Main Findings and Why They Matter
The survey highlights several important lessons:
- 2D knowledge transfers surprisingly well to 3D. Since images and 3D shapes both describe the same physical world, features learned from millions of images help a lot with point clouds. For example, models can project 3D points into multiple 2D views, run them through a strong image encoder, and combine the results.
- Aligning image, text, and 3D representations is powerful. When a model learns that “a red chair” links to certain images and certain 3D shapes, it can recognize chairs in point clouds even without many 3D labels. This enables “zero-shot” tasks, where the model performs well on new categories it wasn’t explicitly trained on in 3D.
- LLMs enable 3D reasoning. By connecting point-cloud features to text embeddings, models can do tasks like:
- 3D captioning: describing objects and scenes with words.
- Grounding: finding the exact object someone mentions (“the small blue mug on the left shelf”).
- Question answering: responding to questions about a 3D scene.
- Practical adaptation matters. Fully fine-tuning giant models is expensive. Parameter-efficient methods (like LoRA and prompt tuning) let researchers adapt big models to 3D tasks with less memory and compute.
- Data remains the biggest challenge. High-quality 3D data is costly to collect and label. Scene-level datasets are harder than object-level ones. Multimodal datasets that link 3D with images and text are helping, but there’s still a need for more diverse, well-annotated 3D data.
Overall, the paper’s main contribution is a clear, structured “roadmap” showing how different methods connect, what they achieve, and where they struggle. It also curates a list of relevant works so researchers can quickly find what they need.
What This Means for the Future
This research is important because many real-world tasks happen in 3D:
- Safer self-driving cars and smarter home robots need to understand complex 3D scenes.

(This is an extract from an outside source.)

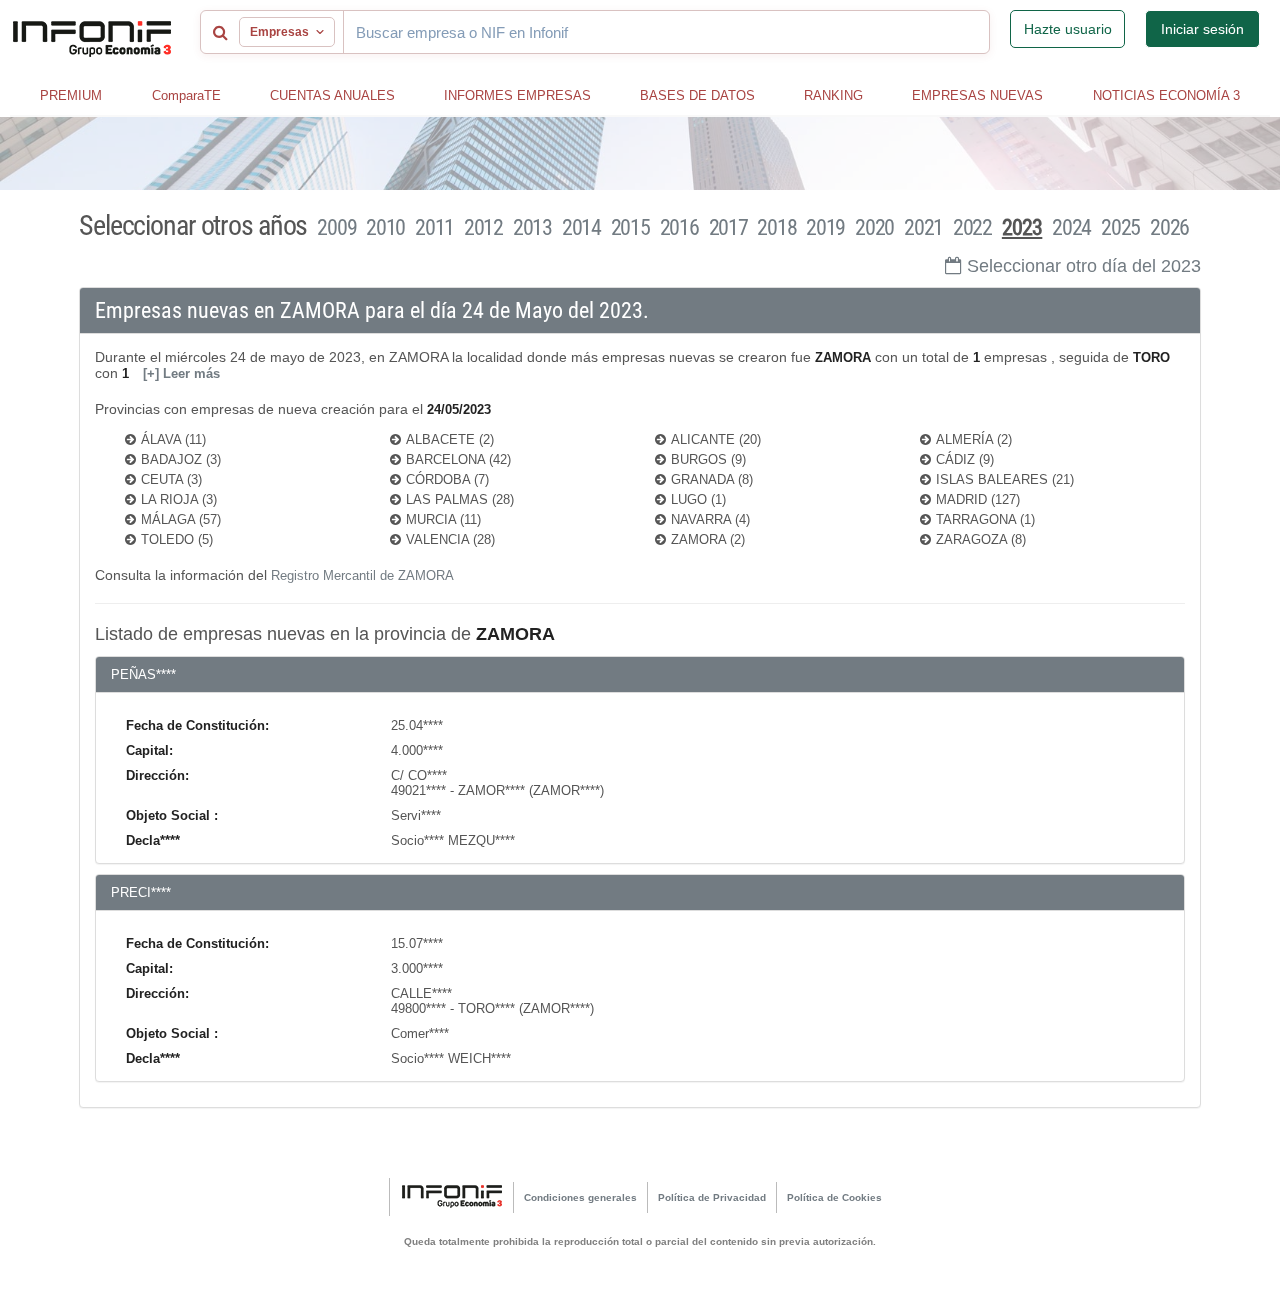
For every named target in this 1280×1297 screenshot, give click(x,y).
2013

- AR/VR and gaming benefit from accurate 3D recognition and scene understanding.
- Industries like construction, mapping, and healthcare rely on precise 3D data.
By leveraging strong 2D and LLMs, we can speed up progress in 3D without always needing huge 3D datasets. The paper suggests future work should focus on:
- Better multimodal datasets that combine 3D with images and language at scale.
- Smarter ways to adapt big models to 3D tasks with limited compute.
- Stronger integration of LLMs for planning, reasoning, and interactive 3D tasks.
- More robust methods for full scenes, not just single objects.
In simple terms: this paper shows that teaching computers about 3D using the skills they mastered in 2D and text is not only possible — it’s already working well. If researchers keep building on this foundation, we’ll get AI systems that understand our 3D world more like we do, making everyday technology smarter and more helpful.